Bright, juicy and irresistibly sweet, mango rules the summer in Hong Kong.
Text by Mandy Li and Agnes Chan, photos by Samantha Sin
Special thanks to GREAT Food Hall, Hon Lam Silk Flowers MFY Ltd, mushroom and Wing Fu
- Taiwan Irwin Mango
Recognisable by its apple-red exterior, the Irwin mango originated in Florida but is now sold in places such as Japan, Taiwan and Australia. Owing to its softness, strong flavour and velvety texture, the Irwin mango is often chosen to make desserts such as ice cream, shaved ice and milk shakes.
2. Philippine Kidney Mango
It may be the smallest of the Philippine mangoes, but this mango does not lack in richness or sweetness. The kidney-shaped mango is even sweeter than the Carabao mango and has a stronger fruity fragrance than the narcissus mango.
3. Taiwan Narcissus Mango
Originating in Taiwan, this juicy and moderately sweet mango is named because its fragrance is similar to that of narcissus flowers, or daffodils. Rich in fibre and protein, it is popular for its juiciness and small stone. It’s also used to make jam and fruit wine.
4. Philippine Carabao Mango
The oval-shaped, golden-yellow Carabao is the Philippines’ most popular mango. Listed in the 1995 Guinness of World Records as the sweetest mango in the world, the Carabao is prized globally and is a source of national pride in the Philippines. It is a top choice for connoisseurs of sweet mango desserts.
5. Thai Ivory Mango
The ivory mango has a distinctive long, thin shape that resembles an elephant’s tusk.
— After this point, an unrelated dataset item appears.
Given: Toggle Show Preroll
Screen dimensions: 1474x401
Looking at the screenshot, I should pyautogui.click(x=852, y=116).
It was introduced to Yunnan, China in 1914, where it is often called the “king of fruits” because its skin is so thin that more than 80 percent of the fruit is succulent, edible pulp. The first tree imported to Yunnan from Thailand is still living and one year produced a staggering 500kg of fruit
6. Indian Alphonso Mango
Despite being relatively petite and having a short season (April to June), this fruit is immensely popular owing to its succulence. Beneath its sunshine yellow or orange skin the creamy flesh has the texture of butter. It’s renowned for its intense flavour and fragrance that is apparent even before the skin is cut.
7. Thai Pink Lady Mango
This new breed from Thailand is instantly recognisable for its distinctive skin pattern, which is pink on one side and yellow on the other. Large and long, it has sweet and delicate flesh. Chris Chan of Wing Fu fruit store believes it has the potential to be the next rising star in the mango world.
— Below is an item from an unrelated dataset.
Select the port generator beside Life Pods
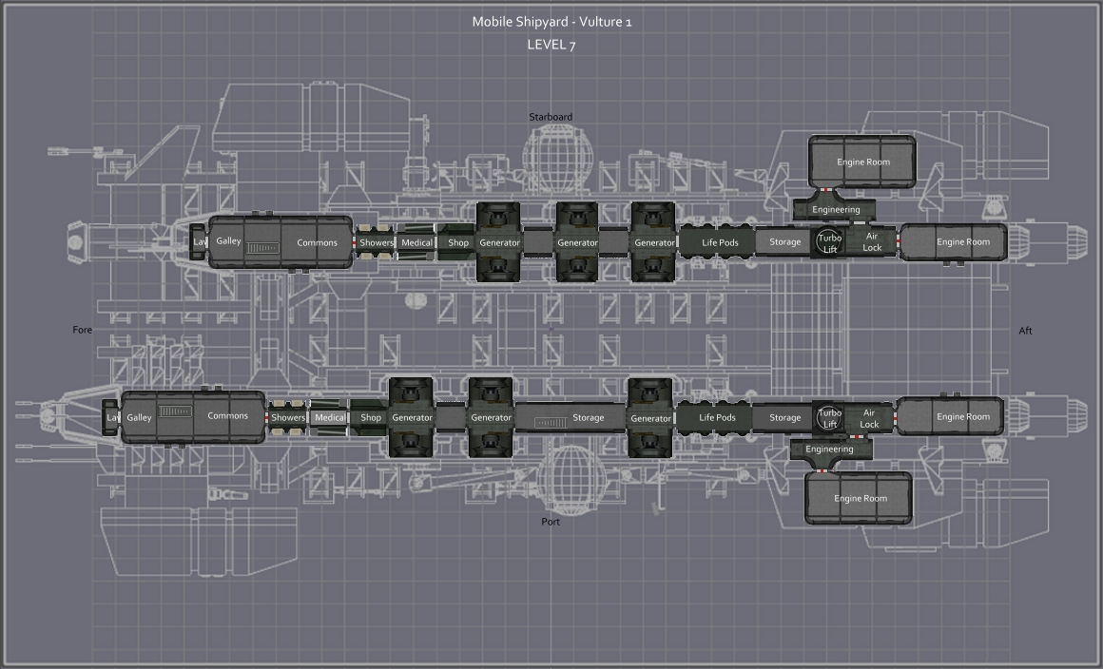 click(x=650, y=418)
8. Japanese Miyazaki Mango
The famous Miyazaki is the Louis Vuitton of the mango world. Its famed Taiyo no Tamago mangoes are carefully selected with each fruit weighing at least 350 grams and with a minimum sugar level of 15 points, as ranked by a Japanese sugar scale. Japanese farmers ensure the mangoes are rich in flavour by allowing them to ripen on the tree and harvesting the fruit in nets when they fall naturally.
9. Thai Princess Mango
Part of the narcissus mango family, this has firm, smooth pulp and a clean, sweet flavour that recalls the taste of coconut. It is available nearly all year round, and is building up loyal fans in Hong Kong.
10. Thai Nam Doc Mai (Emperor) Mango
Originating in Thailand, nam doc mai mangoes can be harvested and eaten while still green, but will turn golden yellow when fully ripened. However, the greener the mango, the tastier and more refreshing the pulp will be. Low in fibre but high in sugar when mature, nam doc mai is available from early August to late November in its lime-green stage.